L’État des économistes. La science économique face à la puissance publique (XXe-XXIe siècles), Politix, n°134, vol.34, 2021

Classé dans : Publications | 0

Gouarné Isabelle, Hauchecorne Mathieu, Monneau Emmanuel, Vion Antoine (dir)
Editeur : Éditions de Boeck supérieur
Sommaire
Résumé :
Paraît dans ce numéro de Politix la seconde partie du dossier consacré aux relations entre les économistes, les savoirs qu’ils produisent et l’État telles qu’elles se sont établies et reconfigurées tout au long du XXe siècle et jusqu’à aujourd’hui. Alors que le premier volet du dossier (n° 133) se centrait sur la contribution des savoirs économiques à la construction et à la définition du rôle économique de l’État, c’est davantage ici la question de l’expertise économique et de ses rapports avec la puissance publique qui est au cœur des contributions.

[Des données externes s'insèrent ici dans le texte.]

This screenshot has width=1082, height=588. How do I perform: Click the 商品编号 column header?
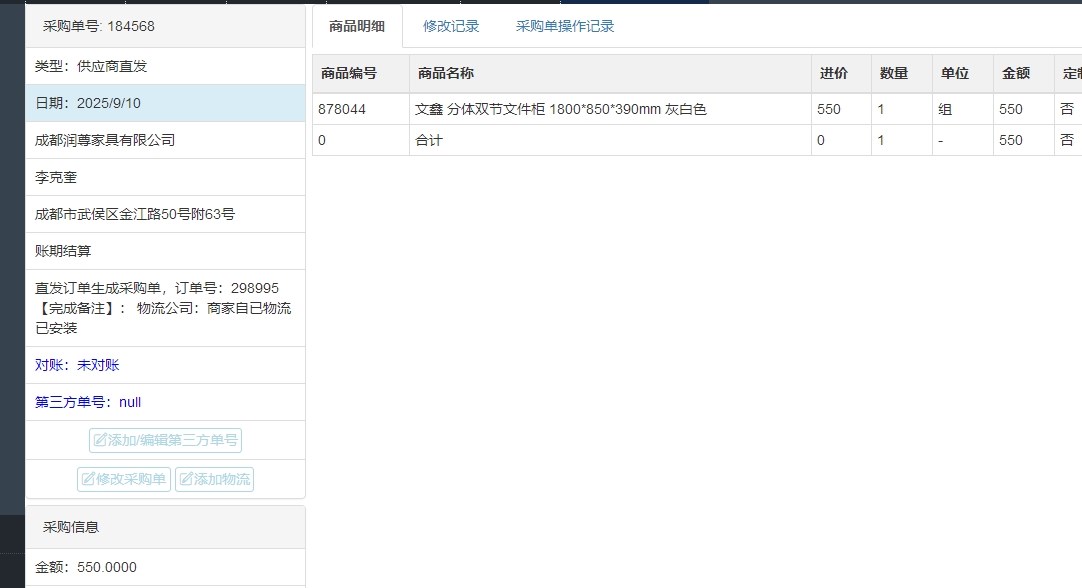point(348,73)
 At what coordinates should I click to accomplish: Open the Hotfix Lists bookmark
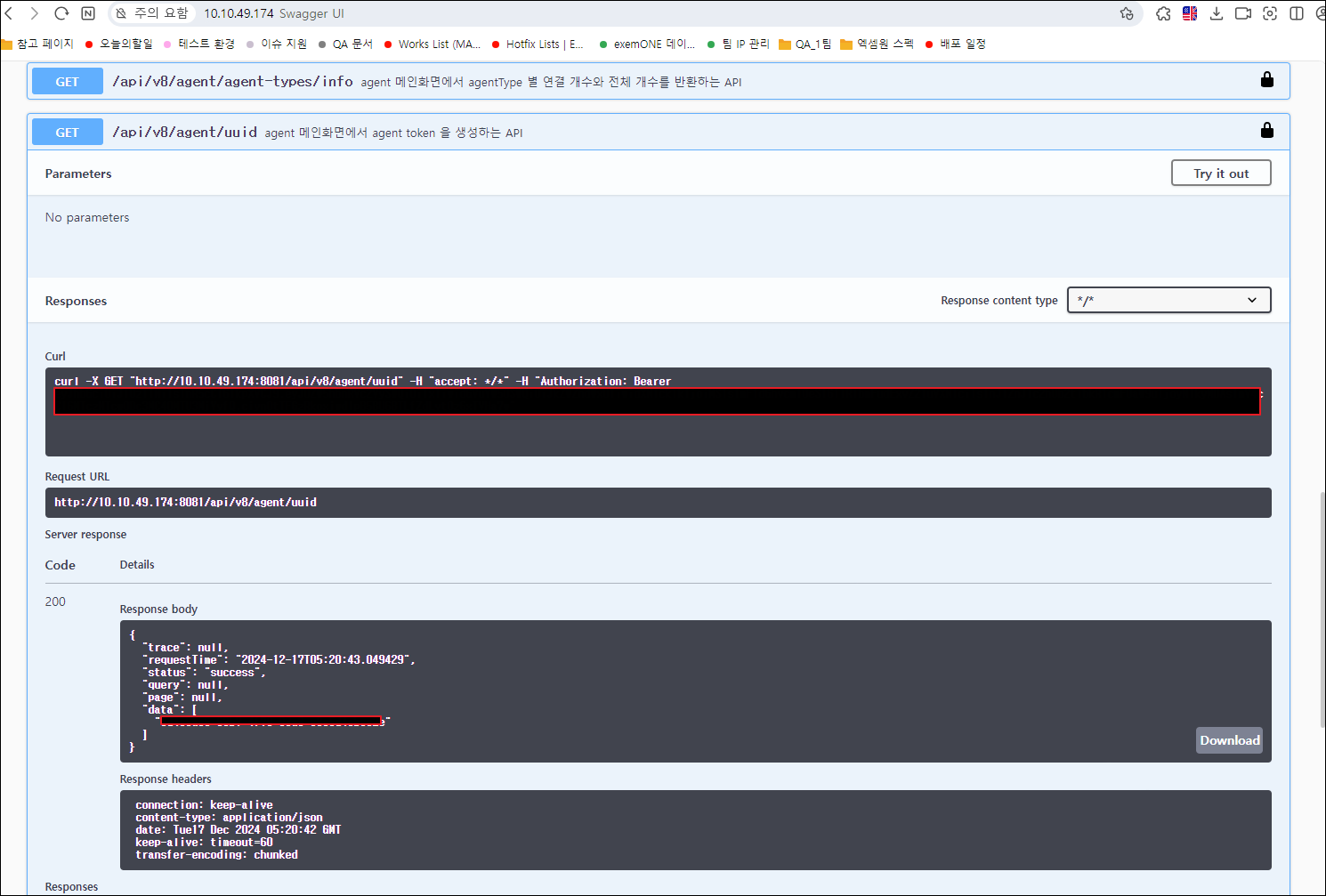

Celles-ci examinent, à partir de différents terrains centrés sur le cas français, les transformations qu’a connues le champ de l’expertise en France durant ces dernières décennies et les concurrences qui le caractérisent alors que le monopole de l’État sur l’information économique est remis en cause. Franck Bessis et Paul Cotton, à partir de leur enquête sur les usages des modèles de microsimulation dans les années 1990 et 2000, analysent les modalités et les effets de cette redistribution des pouvoirs d’évaluation, jusqu’à ses développements les plus récents, dus à l’ouverture des données administratives et à la reconnaissance d’une fonction d’évaluation des politiques publiques au Parlement. Catherine Comet se penche sur un autre aspect majeur de ces transformations, à savoir le développement, à partir des années 1980, des think tanks, en montrant comment ce phénomène aboutit à une privatisation accrue de l’expertise économique et renforce le contrôle que certaines fractions des élites économiques sont susceptibles d’exercer sur la parole experte relayée dans le champ du pouvoir. Mathieu Hauchecorne revient sur la circulation, au sein de l’expertise d’État, des réflexions sur la justice sociale issues de la pensée de John Rawls ou Amartya Sen, en s’attachant à reconstituer les chaînes de médiation au fil desquelles circulent et se redéfinissent ces productions, des espaces savants aux lieux de « décision ». Jean-Michel Chahsiche analyse, quant à lui, l’organisation des prix de livres d’économie délivrés par le ministère des Finances, étudiant comment par ce dispositif et depuis les années 2000, l’État exerce des fonctions non seulement idéologiques de certification et de consécration des idées économiques mais aussi des fonctions latentes de socialisation, renforçant l’entre-soi des différentes fractions des élites, politico-administratives, économiques et académiques.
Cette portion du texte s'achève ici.